## [Exercise]
Filter the records below for the word "This". Keep each line that has it.

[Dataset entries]
Start of Block

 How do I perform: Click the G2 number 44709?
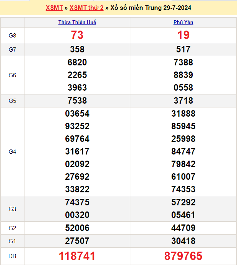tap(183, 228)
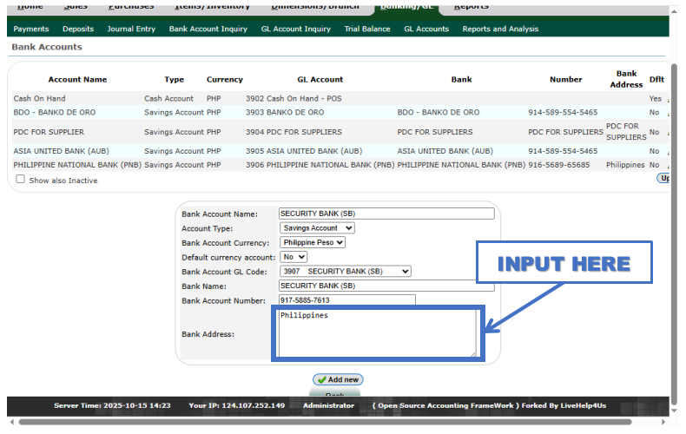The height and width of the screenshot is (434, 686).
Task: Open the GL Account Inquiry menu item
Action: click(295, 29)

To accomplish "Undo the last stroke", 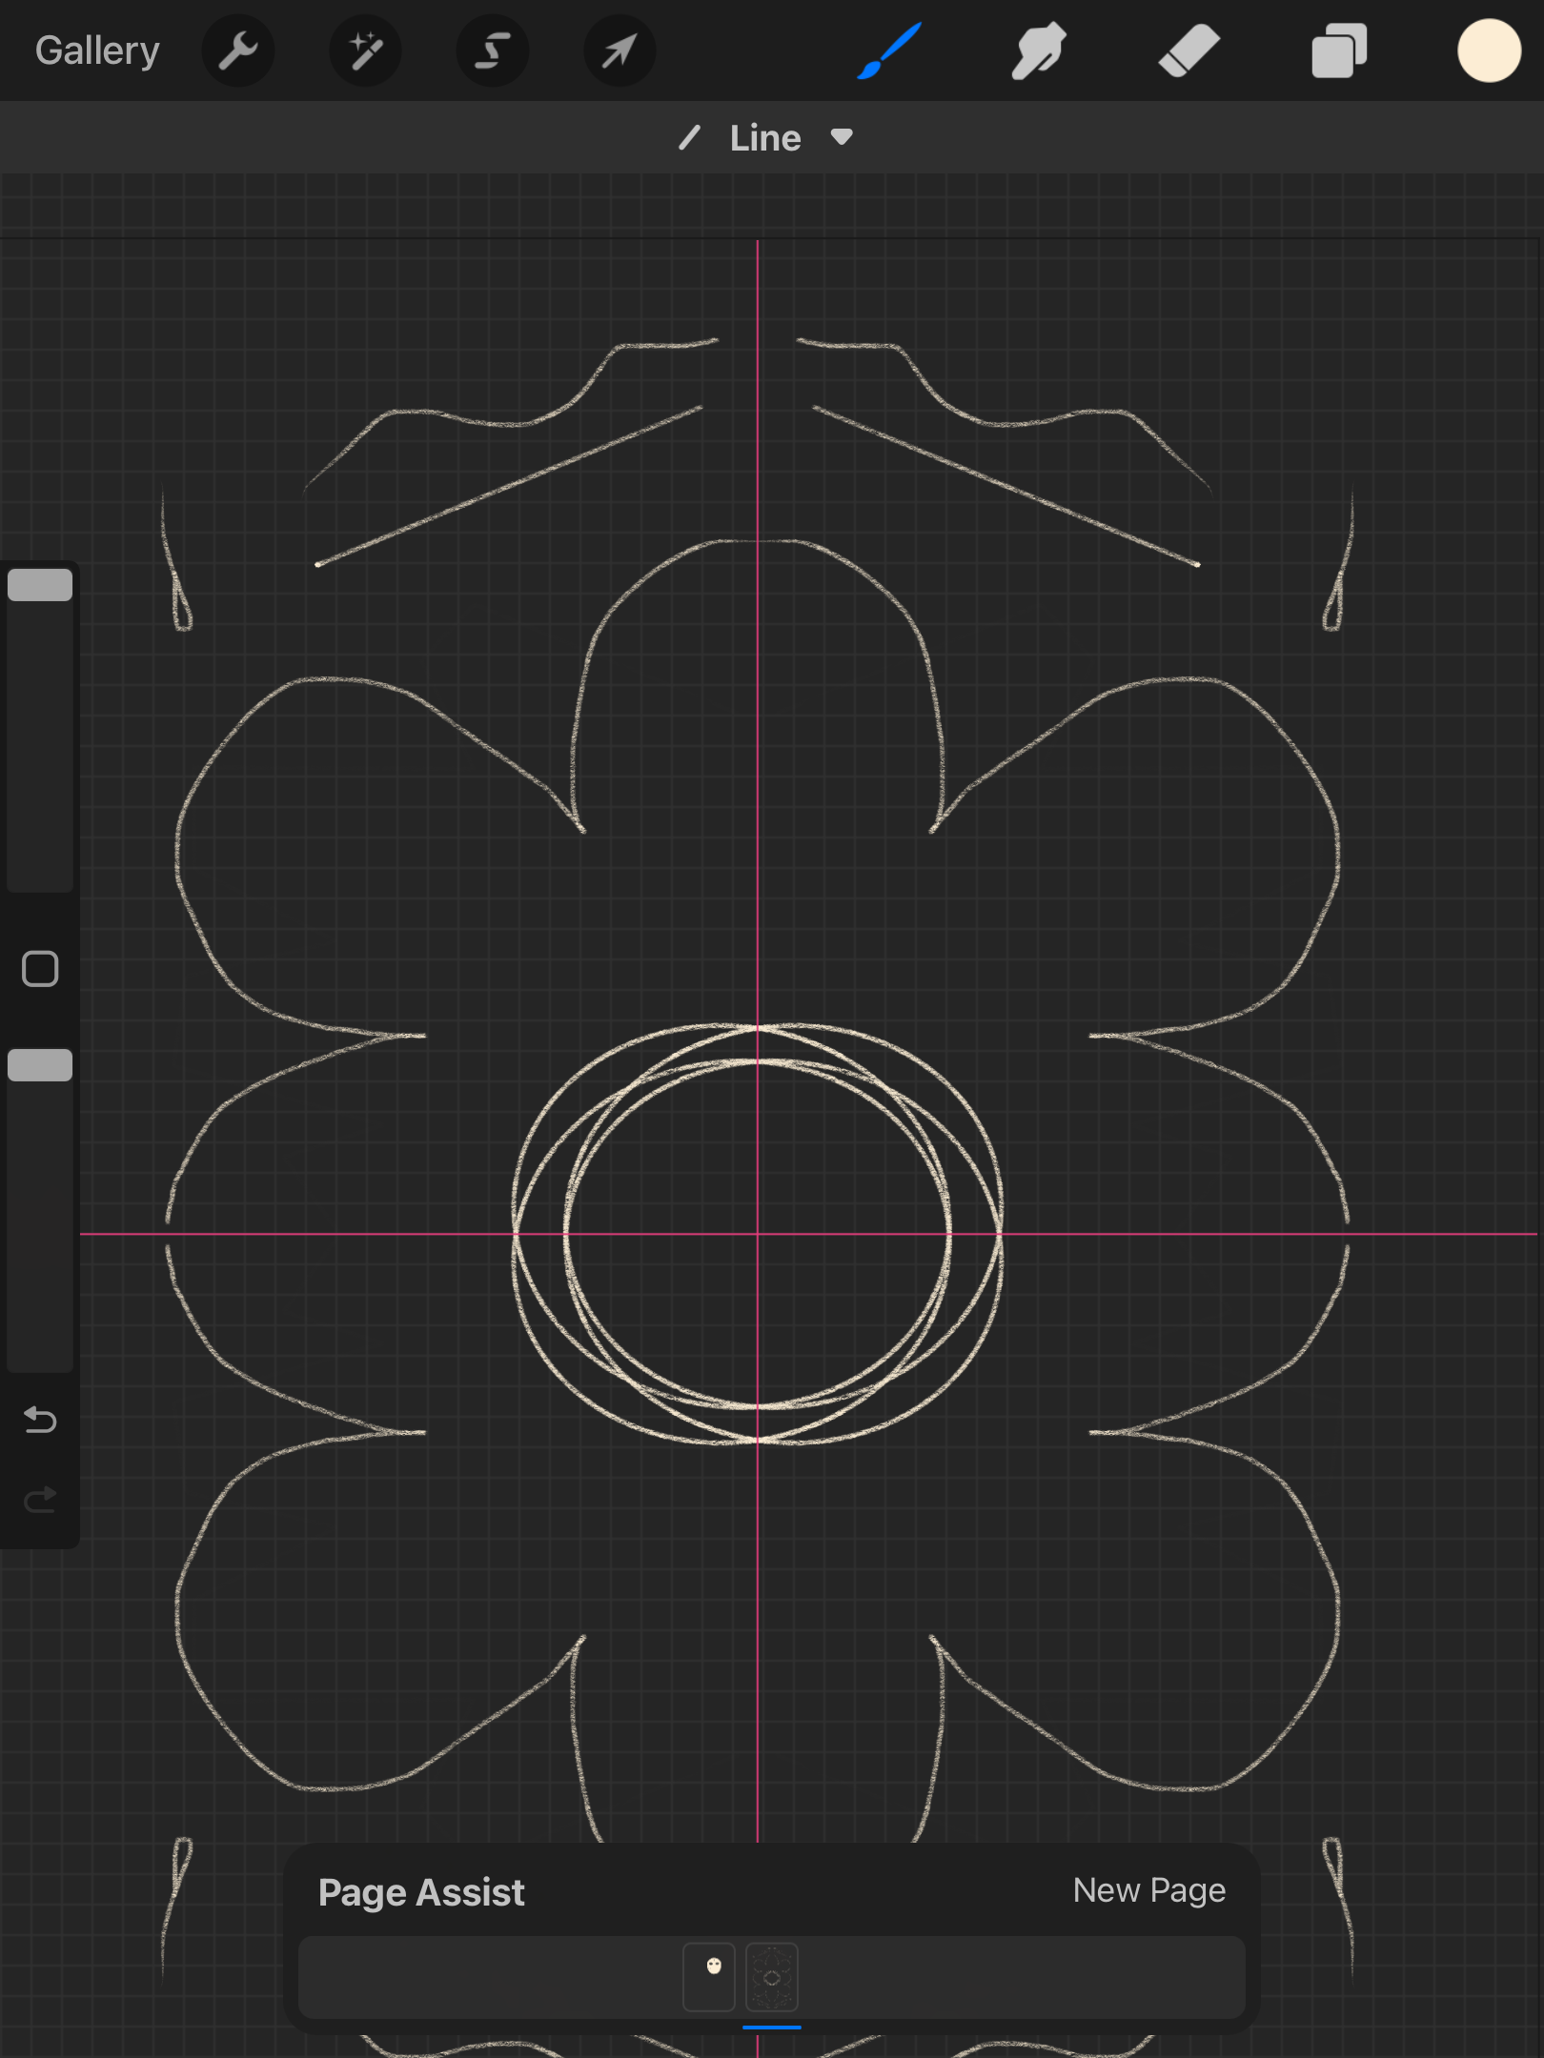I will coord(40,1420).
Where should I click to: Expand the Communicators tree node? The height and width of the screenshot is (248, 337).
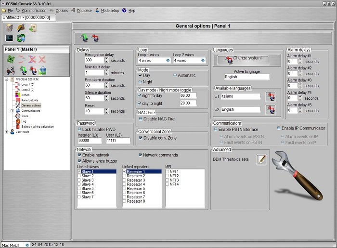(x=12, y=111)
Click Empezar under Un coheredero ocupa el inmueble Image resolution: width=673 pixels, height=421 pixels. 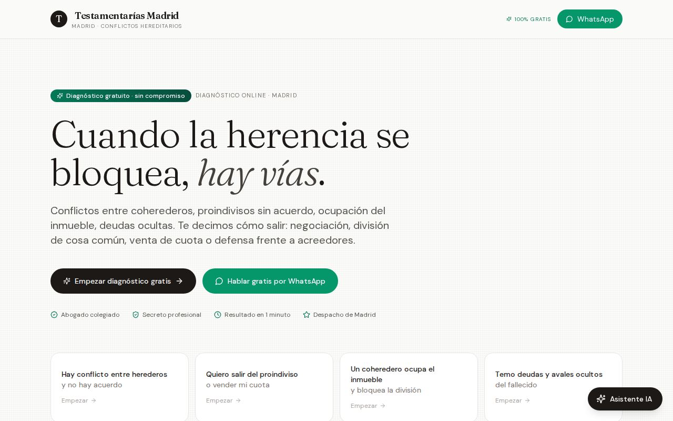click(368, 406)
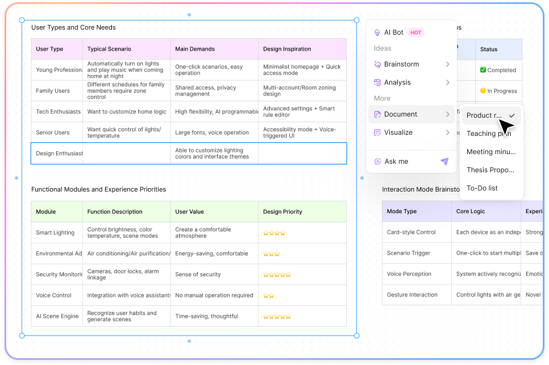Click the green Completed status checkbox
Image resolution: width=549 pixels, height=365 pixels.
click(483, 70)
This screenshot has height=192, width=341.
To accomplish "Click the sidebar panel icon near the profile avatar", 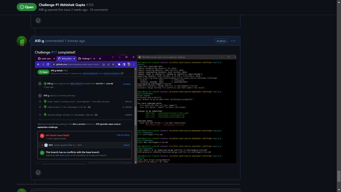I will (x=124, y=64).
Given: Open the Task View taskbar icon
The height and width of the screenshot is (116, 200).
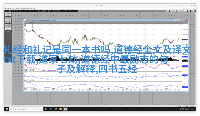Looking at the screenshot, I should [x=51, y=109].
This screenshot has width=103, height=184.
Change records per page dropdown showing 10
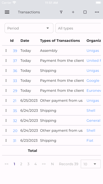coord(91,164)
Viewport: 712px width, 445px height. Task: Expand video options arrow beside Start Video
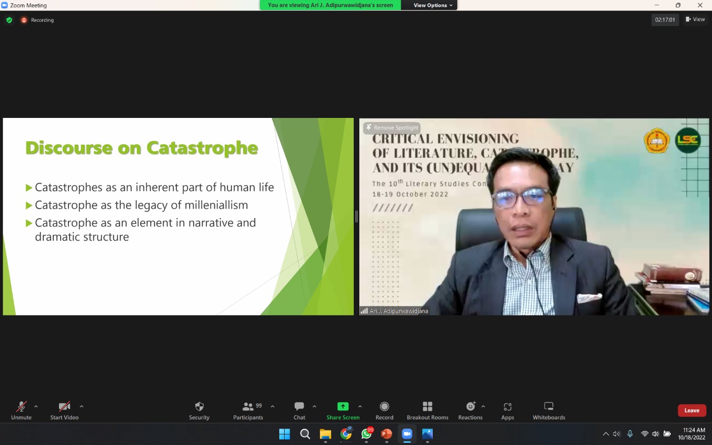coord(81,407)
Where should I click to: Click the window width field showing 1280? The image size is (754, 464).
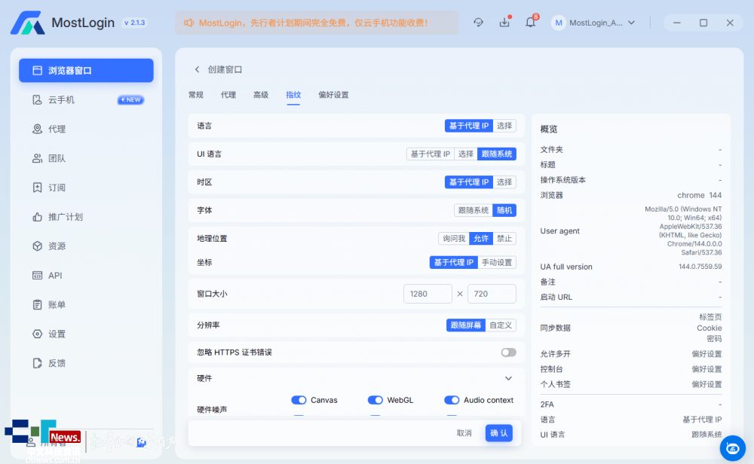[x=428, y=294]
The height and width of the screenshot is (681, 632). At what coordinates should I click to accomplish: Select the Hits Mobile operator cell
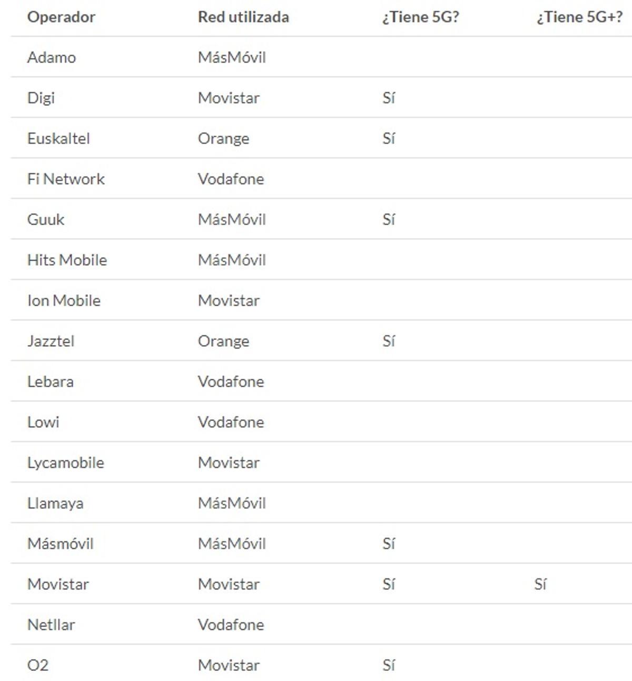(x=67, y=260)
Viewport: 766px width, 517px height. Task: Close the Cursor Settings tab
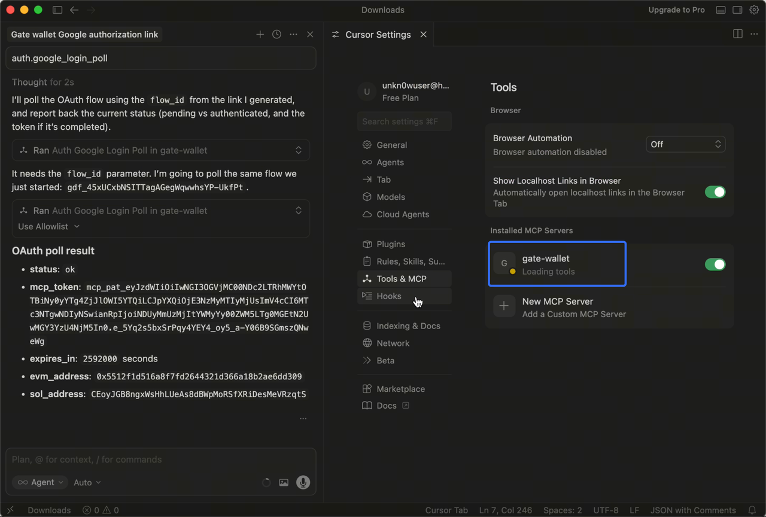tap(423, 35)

End of Block

## [Output of the task]
This screenshot has height=192, width=341.
This screenshot has width=103, height=184.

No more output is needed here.